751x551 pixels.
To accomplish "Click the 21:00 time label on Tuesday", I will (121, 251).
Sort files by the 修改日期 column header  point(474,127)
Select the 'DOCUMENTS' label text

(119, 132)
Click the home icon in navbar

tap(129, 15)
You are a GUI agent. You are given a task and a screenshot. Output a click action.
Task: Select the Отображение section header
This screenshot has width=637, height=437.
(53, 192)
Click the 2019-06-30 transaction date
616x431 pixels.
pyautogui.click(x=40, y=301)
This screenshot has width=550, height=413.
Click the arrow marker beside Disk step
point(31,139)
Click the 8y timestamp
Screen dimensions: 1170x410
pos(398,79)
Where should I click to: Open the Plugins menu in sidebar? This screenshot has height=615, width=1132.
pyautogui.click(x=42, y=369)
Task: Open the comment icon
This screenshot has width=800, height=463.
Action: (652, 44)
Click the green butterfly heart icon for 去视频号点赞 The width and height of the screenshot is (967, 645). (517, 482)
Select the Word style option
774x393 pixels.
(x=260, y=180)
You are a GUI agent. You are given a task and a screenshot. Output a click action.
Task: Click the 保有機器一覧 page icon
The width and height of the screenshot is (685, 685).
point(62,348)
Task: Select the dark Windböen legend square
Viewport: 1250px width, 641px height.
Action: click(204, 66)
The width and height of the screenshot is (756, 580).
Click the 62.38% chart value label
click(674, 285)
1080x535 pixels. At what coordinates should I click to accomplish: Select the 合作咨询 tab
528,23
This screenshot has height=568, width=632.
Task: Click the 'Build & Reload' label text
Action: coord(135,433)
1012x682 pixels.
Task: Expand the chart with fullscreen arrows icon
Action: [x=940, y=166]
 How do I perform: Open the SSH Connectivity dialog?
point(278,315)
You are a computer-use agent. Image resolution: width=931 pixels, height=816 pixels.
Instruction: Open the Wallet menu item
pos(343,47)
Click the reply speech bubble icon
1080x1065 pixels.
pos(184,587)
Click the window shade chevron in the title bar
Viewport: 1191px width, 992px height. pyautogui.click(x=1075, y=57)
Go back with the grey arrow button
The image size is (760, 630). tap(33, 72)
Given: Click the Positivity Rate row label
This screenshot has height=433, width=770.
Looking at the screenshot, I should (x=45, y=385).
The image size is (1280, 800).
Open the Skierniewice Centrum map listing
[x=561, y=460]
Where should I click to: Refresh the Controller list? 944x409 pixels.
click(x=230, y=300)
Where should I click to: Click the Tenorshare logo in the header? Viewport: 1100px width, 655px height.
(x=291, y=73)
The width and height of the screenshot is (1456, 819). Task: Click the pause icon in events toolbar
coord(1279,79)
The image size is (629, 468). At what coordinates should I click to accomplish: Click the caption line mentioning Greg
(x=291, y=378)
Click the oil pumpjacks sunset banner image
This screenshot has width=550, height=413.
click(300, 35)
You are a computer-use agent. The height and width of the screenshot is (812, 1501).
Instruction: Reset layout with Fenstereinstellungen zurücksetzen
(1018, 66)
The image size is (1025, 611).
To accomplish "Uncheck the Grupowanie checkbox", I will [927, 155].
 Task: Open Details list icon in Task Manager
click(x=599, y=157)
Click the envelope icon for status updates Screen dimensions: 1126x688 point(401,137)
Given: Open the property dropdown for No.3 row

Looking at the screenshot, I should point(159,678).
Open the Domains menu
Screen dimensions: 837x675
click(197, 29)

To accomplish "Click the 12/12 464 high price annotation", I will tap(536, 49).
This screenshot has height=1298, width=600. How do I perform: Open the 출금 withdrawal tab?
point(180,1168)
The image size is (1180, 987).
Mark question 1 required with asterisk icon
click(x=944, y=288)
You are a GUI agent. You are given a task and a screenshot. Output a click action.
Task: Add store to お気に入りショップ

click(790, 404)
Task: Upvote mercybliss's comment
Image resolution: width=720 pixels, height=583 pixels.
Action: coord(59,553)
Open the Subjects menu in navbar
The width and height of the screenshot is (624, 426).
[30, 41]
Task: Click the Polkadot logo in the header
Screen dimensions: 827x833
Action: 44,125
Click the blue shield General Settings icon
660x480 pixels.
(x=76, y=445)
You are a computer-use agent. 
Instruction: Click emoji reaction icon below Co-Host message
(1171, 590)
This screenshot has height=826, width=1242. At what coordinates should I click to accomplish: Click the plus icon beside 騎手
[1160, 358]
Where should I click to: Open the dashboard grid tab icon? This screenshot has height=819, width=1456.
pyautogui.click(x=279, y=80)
......
__About this task__:
A faithful, word-for-word transcription of the data above is required.

__The answer__:
751x551 pixels.
To accomplish "Click the 21:00 time label on Tuesday", I will (121, 251).
Sort files by the 修改日期 column header  point(474,127)
Select the 'DOCUMENTS' label text

(119, 132)
Click the home icon in navbar

tap(129, 15)
You are a GUI agent. You are given a task and a screenshot. Output a click action.
Task: Select the Отображение section header
This screenshot has width=637, height=437.
(53, 192)
Click the 2019-06-30 transaction date
616x431 pixels.
pyautogui.click(x=40, y=301)
This screenshot has width=550, height=413.
Click the arrow marker beside Disk step
point(31,139)
Click the 8y timestamp
Screen dimensions: 1170x410
pos(398,79)
Where should I click to: Open the Plugins menu in sidebar? This screenshot has height=615, width=1132.
pyautogui.click(x=42, y=369)
Task: Open the comment icon
This screenshot has width=800, height=463.
Action: (652, 44)
Click the green butterfly heart icon for 去视频号点赞 The width and height of the screenshot is (967, 645). (517, 482)
Select the Word style option
774x393 pixels.
(x=260, y=180)
You are a GUI agent. You are given a task and a screenshot. Output a click action.
Task: Click the 保有機器一覧 page icon
The width and height of the screenshot is (685, 685).
point(62,348)
Task: Select the dark Windböen legend square
Viewport: 1250px width, 641px height.
Action: click(204, 66)
The width and height of the screenshot is (756, 580).
Click the 62.38% chart value label
click(674, 285)
1080x535 pixels. At what coordinates should I click to accomplish: Select the 合作咨询 tab
528,23
This screenshot has height=568, width=632.
Task: Click the 'Build & Reload' label text
Action: coord(135,433)
1012x682 pixels.
Task: Expand the chart with fullscreen arrows icon
Action: [x=940, y=166]
 How do I perform: Open the SSH Connectivity dialog?
point(278,315)
You are a computer-use agent. Image resolution: width=931 pixels, height=816 pixels.
Instruction: Open the Wallet menu item
pos(343,47)
Click the reply speech bubble icon
1080x1065 pixels.
pos(184,587)
Click the window shade chevron in the title bar
Viewport: 1191px width, 992px height. pyautogui.click(x=1075, y=57)
Go back with the grey arrow button
The image size is (760, 630). tap(33, 72)
Given: Click the Positivity Rate row label
This screenshot has height=433, width=770.
Looking at the screenshot, I should (x=45, y=385).
The image size is (1280, 800).
Open the Skierniewice Centrum map listing
[x=561, y=460]
Where should I click to: Refresh the Controller list? 944x409 pixels.
click(x=230, y=300)
Where should I click to: Click the Tenorshare logo in the header? Viewport: 1100px width, 655px height.
(x=291, y=73)
The width and height of the screenshot is (1456, 819). Task: Click the pause icon in events toolbar
coord(1279,79)
The image size is (629, 468). At what coordinates should I click to accomplish: Click the caption line mentioning Greg
(x=291, y=378)
Click the oil pumpjacks sunset banner image
This screenshot has width=550, height=413.
click(300, 35)
You are a computer-use agent. The height and width of the screenshot is (812, 1501).
Instruction: Reset layout with Fenstereinstellungen zurücksetzen
(1018, 66)
The image size is (1025, 611).
To accomplish "Uncheck the Grupowanie checkbox", I will [927, 155].
 Task: Open Details list icon in Task Manager
click(x=599, y=157)
Click the envelope icon for status updates Screen dimensions: 1126x688 point(401,137)
Given: Open the property dropdown for No.3 row

Looking at the screenshot, I should point(159,678).
Open the Domains menu
Screen dimensions: 837x675
click(197, 29)

To accomplish "Click the 12/12 464 high price annotation", I will tap(536, 49).
This screenshot has height=1298, width=600. How do I perform: Open the 출금 withdrawal tab?
point(180,1168)
The image size is (1180, 987).
Mark question 1 required with asterisk icon
click(x=944, y=288)
You are a GUI agent. You are given a task and a screenshot. Output a click action.
Task: Add store to お気に入りショップ

click(790, 404)
Task: Upvote mercybliss's comment
Image resolution: width=720 pixels, height=583 pixels.
Action: coord(59,553)
Open the Subjects menu in navbar
The width and height of the screenshot is (624, 426).
[30, 41]
Task: Click the Polkadot logo in the header
Screen dimensions: 827x833
Action: 44,125
Click the blue shield General Settings icon
660x480 pixels.
(x=76, y=445)
You are a computer-use agent. 
Instruction: Click emoji reaction icon below Co-Host message
(1171, 590)
This screenshot has height=826, width=1242. At what coordinates should I click to accomplish: Click the plus icon beside 騎手
[1160, 358]
Where should I click to: Open the dashboard grid tab icon? This screenshot has height=819, width=1456.
pyautogui.click(x=279, y=80)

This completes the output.